Abstract: The de facto standard approach of promoting sparsity by means of 𝓁_{1}-regularization becomes ineffective in the presence of simplex constraints, that is, when the target is known to have non-negative entries summing to a given constant. The situation is analogous for the use of nuclear norm regularization for the low-rank recovery of Hermitian positive semidefinite matrices with a given trace. In the present paper, we discuss several strategies to deal with this situation, from simple to more complex. First, we consider empirical risk minimization (ERM), which has similar theoretical properties
w.r.t. prediction and 𝓁_{2}-estimation error as 𝓁_{1}-regularization. In light of this, we argue that ERM combined with a subsequent sparsification step (e.g., thresholding) represents a sound alternative to the heuristic of using 𝓁_{1}-regularization after dropping the sum constraint and the subsequent normalization. Next, we show that any sparsity-promoting regularizer under simplex constraints cannot be convex.
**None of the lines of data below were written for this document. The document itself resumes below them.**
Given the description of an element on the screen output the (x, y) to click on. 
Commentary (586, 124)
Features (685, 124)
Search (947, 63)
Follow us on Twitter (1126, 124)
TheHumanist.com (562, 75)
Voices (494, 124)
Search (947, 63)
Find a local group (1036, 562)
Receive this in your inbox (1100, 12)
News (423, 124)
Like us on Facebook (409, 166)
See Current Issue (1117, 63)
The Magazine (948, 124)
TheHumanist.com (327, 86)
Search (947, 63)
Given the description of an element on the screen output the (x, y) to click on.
A novel sparsity-promoting regularization scheme based on the inverse or negative of the squared 𝓁_{2}-norm is proposed, which avoids
the shortcomings of various alternative methods from the literature. Our approach naturally extends to Hermitian positive semidefinite matrices with a given trace.

Key words and phrases: D.C. programming, density matrices of quantum systems, estimation of mixture proportions, simplex constraints, sparsity.